START Extracted text
Photo credit: Misha Verhagen
Writer Jennifer Shelby first began to write by the faithful light of her flashlight beneath the covers when she was supposed to be sleeping. She soon progressed to writing stories behind her textbooks during classes and sharing them with her friends at recess. It was all downhill from there, leading to a dreadfully exciting life of fiction and imaginary characters, seeing faeries everywhere, and coming up with ridiculous occupations for people who never even existed.
It is very likely that being raised by trees had something to do with it. We’re not really sure what her parents were thinking, letting her run wild in all that nature when she was an impressionable growing person. You can bet Ms. Shelby is allowing her own offspring to do the same.
Horrifically, she was also encouraged to read. She had read most of L. M. Montgomery’s works several times before she was twelve, and the author’s influence over her is undeniable. The Emily of New Moon trilogy, in particular, was dear to Jennifer’s heart, and to this day she still believes every child that aspires to be a writer should get to know Emily Starr immediately.
END Extracted text
#### Tasks
**a.** Answer these from the Jennifer Shelby biography, one line each:
(i) By what light did she first begin to write?
(ii) Whose works had she read several times before she was twelve?
(iii) Which trilogy was especially dear to her?
**b.** List every name of a person or fictional character that appears in the Jennifer Shelby biography.
**c.** Carry on the Jennifer Shelby biography from its last sentence.
START Dataset section
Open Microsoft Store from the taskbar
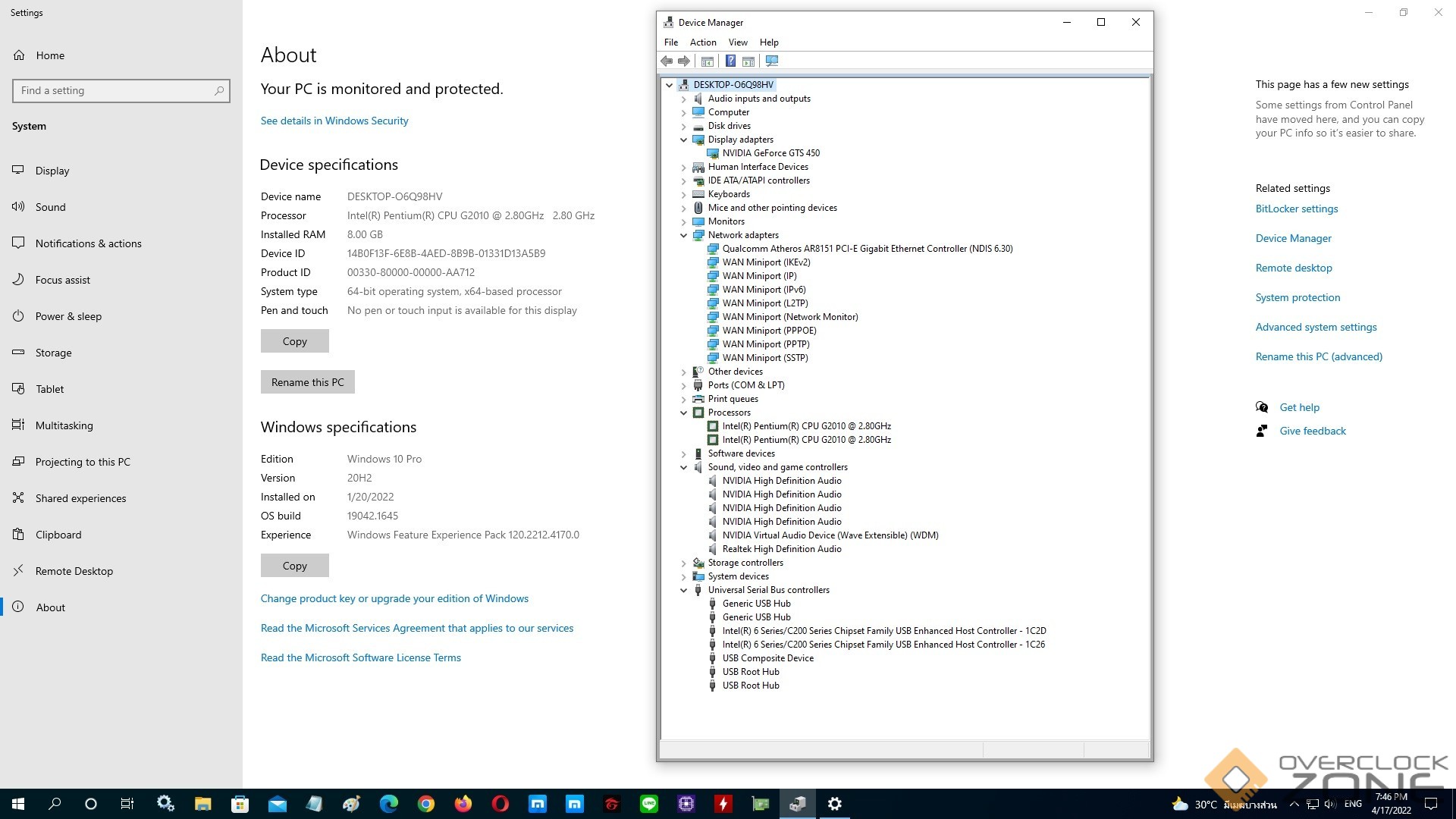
END Dataset section
#### Exercise results
**a.**
(i) The light of her flashlight beneath the covers
(ii) L. M. Montgomery's
(iii) The Emily of New Moon trilogy

**b.**
Misha Verhagen
Jennifer Shelby
L. M. Montgomery
Emily Starr

**c.**
As she grew, Jennifer attempted to live in the “real world” but quickly gave that up. In her late teens, a decidedly sketchy fortune teller told her that she would find success as a so-called “normal person”. Ms. Shelby thought this to be an entirely inappropriate use of her life. She has avoided fortune tellers since then and prefers to write her own story, thank you very much.
She soon found employment in as a theatre projectionist which only reinforced her love of a good story. Later she became a horticulturalist in a zoo where she claims to have landscaped solely for the pleasure of the lions that lived there. Then there was an entomology lab where she stared at tiny critters through a microscope and did little to progress science, but most definitely learned to see the magic in the little things. This was followed by a tree nursery where she read the wee seedlings bedtime stories and saw that they ate all of their dinners.
Ms. Shelby studied the terribly questionable subjects of forestry technician at Algonquin College and anthropology at the University of Victoria. We are not fooled. She clearly chose those subjects so she could learn more about her favourite things: trees and the mysterious secrets of the human being.
Today Jennifer Shelby is still writing and running wild in all the nature she can find. She rarely writes by the faithful light of her flashlight under the covers anymore. It has proven difficult to find a blanket big enough to support a full grown person doing so without drafts getting in and letting all the cozy out. Personally, we think that is a rather silly excuse.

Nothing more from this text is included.